= Beginning of Section =

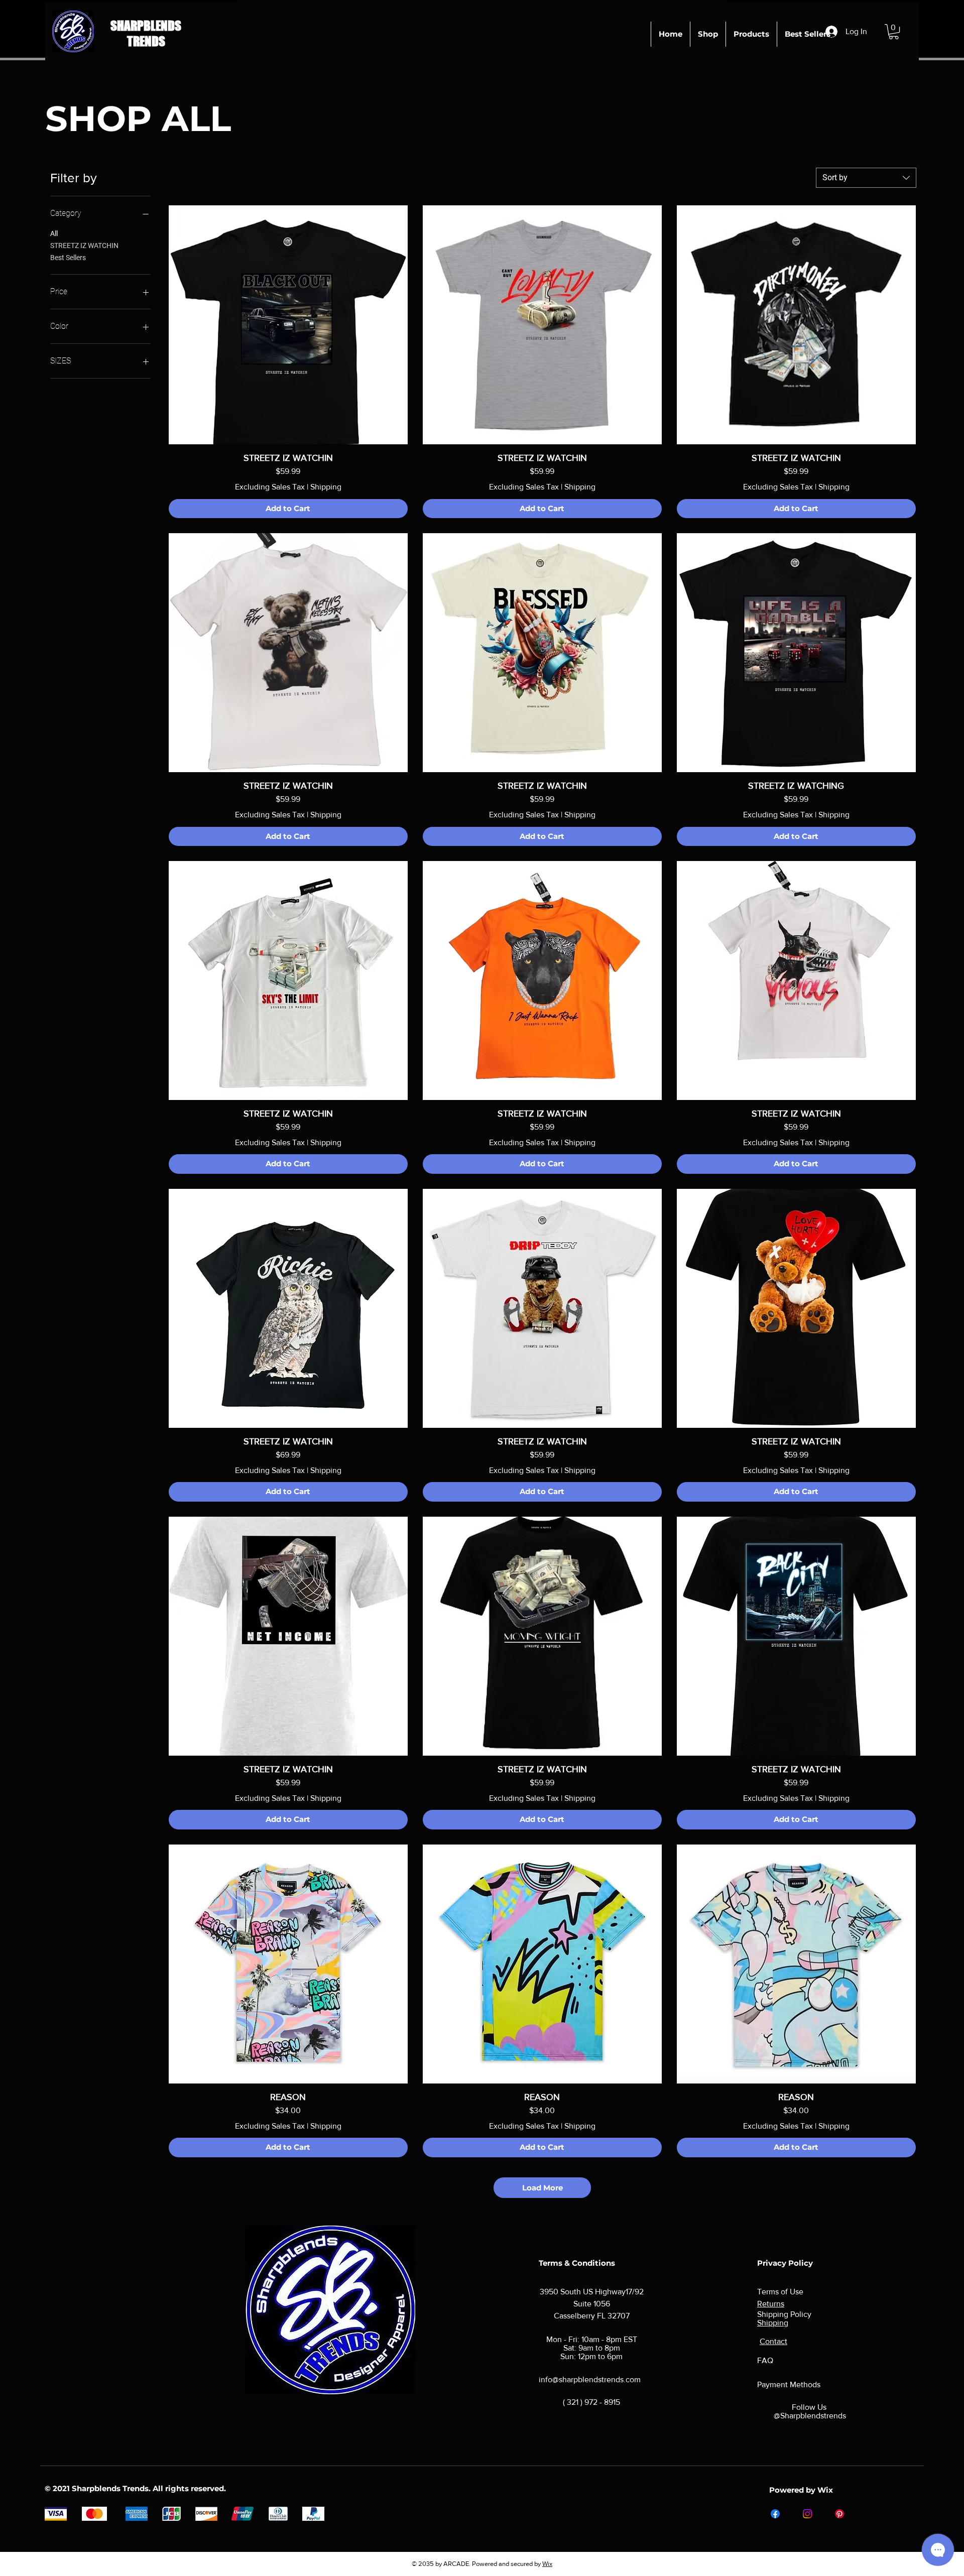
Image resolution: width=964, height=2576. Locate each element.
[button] (894, 31)
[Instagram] (807, 2514)
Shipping (325, 486)
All (54, 233)
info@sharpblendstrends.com (590, 2379)
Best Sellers (68, 258)
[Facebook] (775, 2514)
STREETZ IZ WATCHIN (84, 245)
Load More (542, 2187)
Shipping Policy (784, 2314)
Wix (547, 2563)
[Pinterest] (839, 2514)
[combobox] (866, 178)
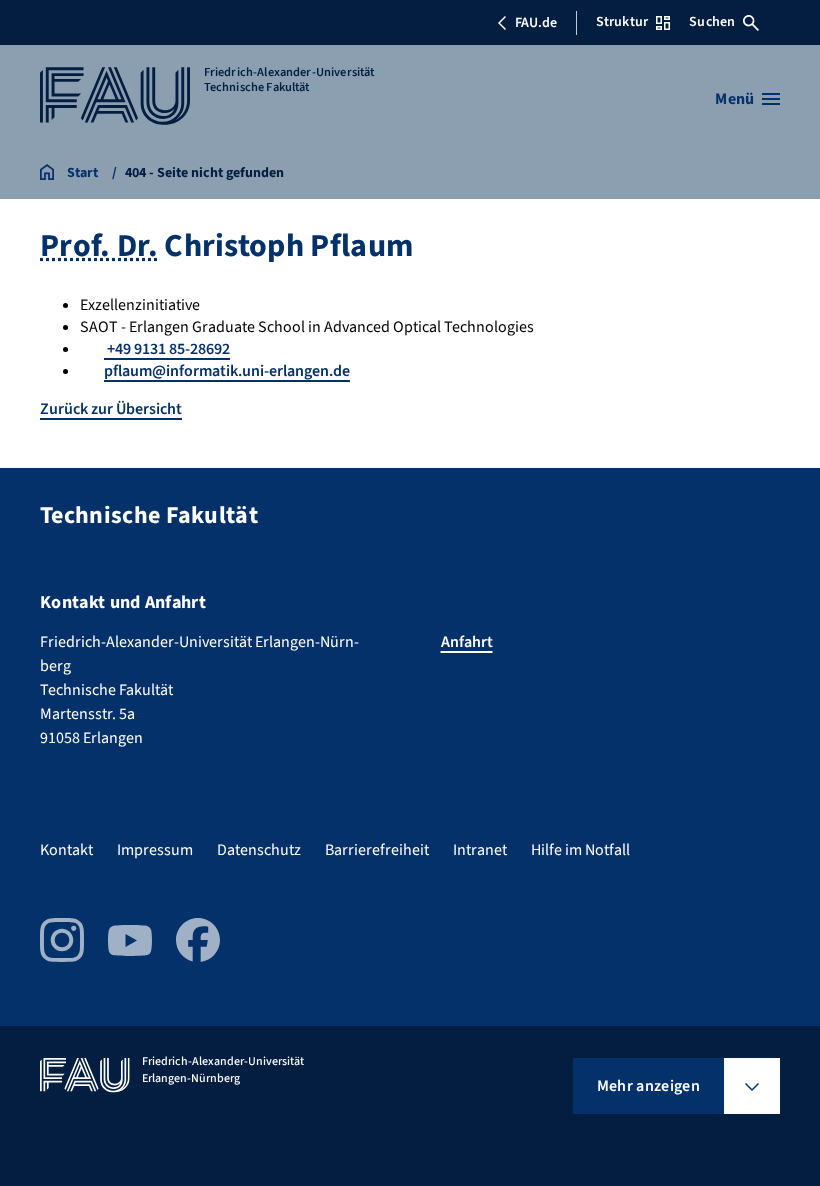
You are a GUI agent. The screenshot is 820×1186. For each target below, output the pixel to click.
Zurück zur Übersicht (111, 409)
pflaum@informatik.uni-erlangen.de (227, 371)
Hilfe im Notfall (580, 850)
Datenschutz (259, 850)
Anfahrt (467, 642)
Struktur (622, 22)
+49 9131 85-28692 (167, 349)
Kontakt (66, 850)
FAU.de (536, 23)
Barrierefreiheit (377, 850)
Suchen (712, 22)
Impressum (155, 850)
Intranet (480, 850)
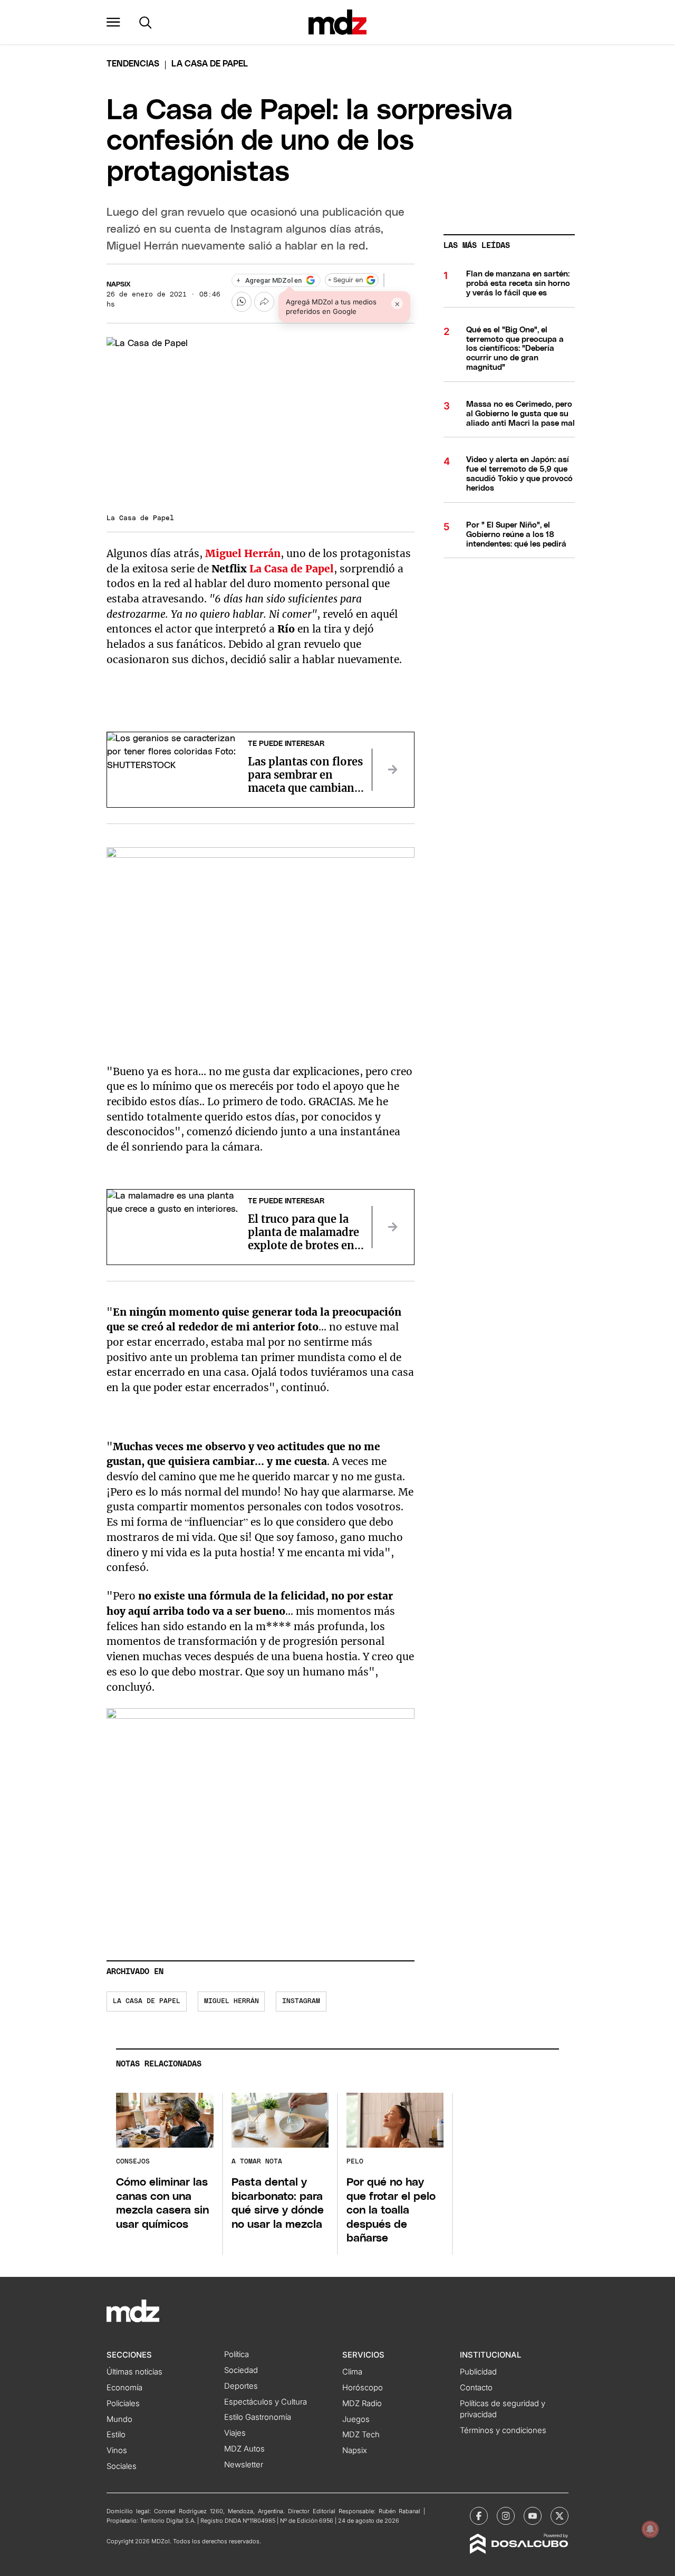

= End of Section =

» Problem description:
Write out exactly the lines from the line that contains "Struktur (622, 22)" to the last line of the material above, both included; pictures do not belong in the copy.

» Solution:
Struktur (622, 22)
+49 9131 85-28692 (167, 349)
Kontakt (66, 850)
FAU.de (536, 23)
Barrierefreiheit (377, 850)
Suchen (712, 22)
Impressum (155, 850)
Intranet (480, 850)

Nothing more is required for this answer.